Carlos Albarrán

Personal information
- Full name: Carlos Albarrán Sanz
- Date of birth: 15 January 1994 (age 32)
- Place of birth: Badalona, Spain
- Height: 1.85 m (6 ft 1 in)
- Position: Right-back

Team information
- Current team: Córdoba
- Number: 21

Youth career
- Badalona
- 2002–2013: Espanyol

Senior career*
- Years: Team / Apps / (Gls)
- 2013–2014: Espanyol B / 1 / (0)
- 2013–2014: → Sant Andreu (loan) / 10 / (0)
- 2014–2016: Prat / 67 / (1)
- 2016–2017: Llagostera / 24 / (1)
- 2017–2019: Badalona / 64 / (7)
- 2019–2022: Gimnàstic / 64 / (1)
- 2022–2023: Algeciras / 35 / (1)
- 2023–: Córdoba / 102 / (8)

= Carlos Albarrán =

Spanish footballer (born 1994)

Carlos Albarrán Sanz (born 15 January 1994) is a Spanish footballer who plays as a right-back for Córdoba CF.

==Career==
Albarrán was born in Badalona, Barcelona, Catalonia, and joined RCD Espanyol's youth sides at the age of eight, from hometown side CF Badalona. He made his senior debut with the reserves on 12 May 2013, coming on as a second-half substitute for Arthur Irawan in a 0–0 Segunda División B away draw against Valencia CF Mestalla.

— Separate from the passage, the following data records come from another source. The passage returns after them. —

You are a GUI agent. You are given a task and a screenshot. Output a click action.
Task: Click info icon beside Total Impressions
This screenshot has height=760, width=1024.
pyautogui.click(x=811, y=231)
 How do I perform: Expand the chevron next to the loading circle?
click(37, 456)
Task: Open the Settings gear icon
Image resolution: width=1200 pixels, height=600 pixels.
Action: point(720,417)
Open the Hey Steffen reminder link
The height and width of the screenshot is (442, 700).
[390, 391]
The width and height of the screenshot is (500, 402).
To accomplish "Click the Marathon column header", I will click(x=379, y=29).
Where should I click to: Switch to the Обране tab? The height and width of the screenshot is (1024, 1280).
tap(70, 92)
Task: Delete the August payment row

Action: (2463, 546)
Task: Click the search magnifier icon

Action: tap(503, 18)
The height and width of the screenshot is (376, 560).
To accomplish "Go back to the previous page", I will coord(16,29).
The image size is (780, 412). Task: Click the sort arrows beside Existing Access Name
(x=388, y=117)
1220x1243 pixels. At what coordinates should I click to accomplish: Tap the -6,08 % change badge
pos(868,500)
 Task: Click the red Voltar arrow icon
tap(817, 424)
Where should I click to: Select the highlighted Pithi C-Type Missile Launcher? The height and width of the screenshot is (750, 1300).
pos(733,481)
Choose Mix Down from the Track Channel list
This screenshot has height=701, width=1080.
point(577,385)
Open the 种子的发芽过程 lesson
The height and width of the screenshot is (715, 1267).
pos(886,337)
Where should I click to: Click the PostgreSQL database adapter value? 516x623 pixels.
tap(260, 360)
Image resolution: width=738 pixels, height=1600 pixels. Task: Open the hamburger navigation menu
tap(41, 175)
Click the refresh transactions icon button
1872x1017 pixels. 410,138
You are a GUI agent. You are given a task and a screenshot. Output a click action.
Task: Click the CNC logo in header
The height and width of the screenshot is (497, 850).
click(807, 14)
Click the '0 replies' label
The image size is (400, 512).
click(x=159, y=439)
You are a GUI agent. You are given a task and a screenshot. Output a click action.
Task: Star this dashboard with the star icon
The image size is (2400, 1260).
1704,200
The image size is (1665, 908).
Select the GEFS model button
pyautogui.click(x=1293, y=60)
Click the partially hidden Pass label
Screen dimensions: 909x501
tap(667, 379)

On 22 August 2013, Albarrán was loaned to fellow third division side UE Sant Andreu for the season. In September 2014, he signed for Tercera División side AE Prat,

On 6 July 2016, after helping the Potablava to achieve promotion to division three, Albarrán joined UE Llagostera of the same category. Roughly one year later, he returned to Badalona.

On 4 July 2019, Albarrán agreed to a two-year contract with Gimnàstic de Tarragona still in division three. He signed a new two-year deal with the club on 2 June 2021, but left the club on 12 August of the following year, after spending the 2021–22 campaign as a backup to Pol Domingo.

On 14 August 2022, Albarrán signed for Primera Federación side Algeciras CF. He moved to fellow league team Córdoba CF on a two-year contract the following 4 July, and was an undisputed starter during the campaign as the club achieved promotion to Segunda División.

Albarrán made his professional debut at the age of 30 on 16 August 2024, starting in a 1–0 away loss to CD Mirandés.